En este caso todos los mas similares comparten el mismo tema, debe ser por la mencion de SCSI y ADB

## Ejercicio 2

In [72]:
X_test = tfidfvect.transform(newsgroups_test.data)
y_test = newsgroups_test.target

In [73]:
# Entrenamos Naive Bayes
clf = MultinomialNB()
clf.fit(X_train, y_train)
# Medimos el F1 score de los datos de test
y_pred =  clf.predict(X_test)
f1_score(y_test, y_pred, average='macro')

0.5854345727938506

In [75]:
# Entrenamos Naive Bayes
clf = MultinomialNB(force_alpha=True)
clf.fit(X_train, y_train)
# Medimos el F1 score de los datos de test
y_pred =  clf.predict(X_test)
f1_score(y_test, y_pred, average='macro')

0.5854345727938506

In [82]:
# Entrenamos Naive Bayes
clf = MultinomialNB(alpha=0.01,force_alpha=True)
clf.fit(X_train, y_train)
# Medimos el F1 score de los datos de test
y_pred =  clf.predict(X_test)
f1_score(y_test, y_pred, average='macro')

0.682861129525057

Llevando el alpha a 0.01 mejora mucho el f1-score!

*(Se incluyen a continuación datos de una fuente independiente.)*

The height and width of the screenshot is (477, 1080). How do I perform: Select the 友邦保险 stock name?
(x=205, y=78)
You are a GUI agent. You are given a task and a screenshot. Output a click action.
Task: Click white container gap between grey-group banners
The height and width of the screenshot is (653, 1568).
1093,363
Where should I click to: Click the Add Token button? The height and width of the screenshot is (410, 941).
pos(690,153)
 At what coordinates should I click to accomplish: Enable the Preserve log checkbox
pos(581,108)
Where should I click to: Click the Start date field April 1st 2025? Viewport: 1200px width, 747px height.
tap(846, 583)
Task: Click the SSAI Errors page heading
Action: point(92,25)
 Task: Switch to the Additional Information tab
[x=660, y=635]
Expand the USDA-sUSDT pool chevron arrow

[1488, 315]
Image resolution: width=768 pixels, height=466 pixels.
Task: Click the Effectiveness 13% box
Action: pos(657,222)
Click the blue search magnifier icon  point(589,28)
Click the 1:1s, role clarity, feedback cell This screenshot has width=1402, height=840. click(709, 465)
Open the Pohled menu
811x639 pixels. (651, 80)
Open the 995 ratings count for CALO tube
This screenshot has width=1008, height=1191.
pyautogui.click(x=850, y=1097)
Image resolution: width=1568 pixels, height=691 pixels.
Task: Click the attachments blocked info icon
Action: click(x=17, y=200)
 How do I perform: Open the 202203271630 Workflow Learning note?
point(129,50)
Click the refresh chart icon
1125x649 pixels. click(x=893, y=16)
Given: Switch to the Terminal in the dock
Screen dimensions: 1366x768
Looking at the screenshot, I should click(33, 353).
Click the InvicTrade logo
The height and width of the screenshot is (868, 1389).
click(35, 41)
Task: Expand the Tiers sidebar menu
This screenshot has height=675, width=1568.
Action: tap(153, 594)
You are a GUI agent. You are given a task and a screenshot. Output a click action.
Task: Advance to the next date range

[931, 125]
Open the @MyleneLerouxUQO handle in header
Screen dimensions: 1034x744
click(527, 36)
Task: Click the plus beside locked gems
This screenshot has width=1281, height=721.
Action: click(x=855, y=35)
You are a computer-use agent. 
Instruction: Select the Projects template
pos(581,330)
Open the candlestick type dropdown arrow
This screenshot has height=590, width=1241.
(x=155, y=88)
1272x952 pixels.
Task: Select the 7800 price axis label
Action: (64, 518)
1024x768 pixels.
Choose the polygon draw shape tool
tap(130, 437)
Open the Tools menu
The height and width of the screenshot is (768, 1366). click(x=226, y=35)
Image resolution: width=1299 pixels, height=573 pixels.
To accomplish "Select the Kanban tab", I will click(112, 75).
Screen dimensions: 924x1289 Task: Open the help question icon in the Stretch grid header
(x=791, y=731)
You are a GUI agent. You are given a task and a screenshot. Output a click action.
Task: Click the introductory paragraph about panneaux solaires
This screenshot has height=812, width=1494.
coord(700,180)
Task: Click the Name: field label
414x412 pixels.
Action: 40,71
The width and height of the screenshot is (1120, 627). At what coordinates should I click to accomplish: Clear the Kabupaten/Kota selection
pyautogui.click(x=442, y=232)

Problemos ahora con un ComplementNB

In [83]:
# Entrenamos Naive Bayes
clf = ComplementNB()
clf.fit(X_train, y_train)
# Medimos el F1 score de los datos de test
y_pred =  clf.predict(X_test)
f1_score(y_test, y_pred, average='macro')

0.692953349950875

In [99]:
# Entrenamos Naive Bayes
clf = ComplementNB(alpha=0.3,force_alpha=True)
clf.fit(X_train, y_train)
# Medimos el F1 score de los datos de test
y_pred =  clf.predict(X_test)
f1_score(y_test, y_pred, average='macro')

0.6999368058272992

## Ejercicio 3

In [169]:
termDocMatrix = X_train.T
def find_closest_words(word):
    cossim = cosine_similarity(termDocMatrix[tfidfvect.vocabulary_[word]], termDocMatrix)[0]
    top5 = np.argsort(cossim)[::-1][1:6]
    print(f'Las palabras mas parecidas a {word} son: ')
    for i in top5:
        print(idx2word[i])

In [170]:
find_closest_words('car')

Las palabras mas parecidas a car son: 
cars
criterium
civic
owner
dealer


In [165]:
find_closest_words('god')

Las palabras mas parecidas a god son: 
jesus
bible
that
existence
christ


In [166]:
find_closest_words('politics')

Las palabras mas parecidas a politics son: 
iftccu
hesh
fascism
bmwmoa
lapse


In [167]:
find_closest_words('windows')

Las palabras mas parecidas a windows son: 
dos
ms
microsoft
nt
for


In [168]:
find_closest_words('email')

Las palabras mas parecidas a email son: 
please
me
replies
reconsidered
address


Los resultados no son 'ideales' pero se ajustan a lo observado en el dataset.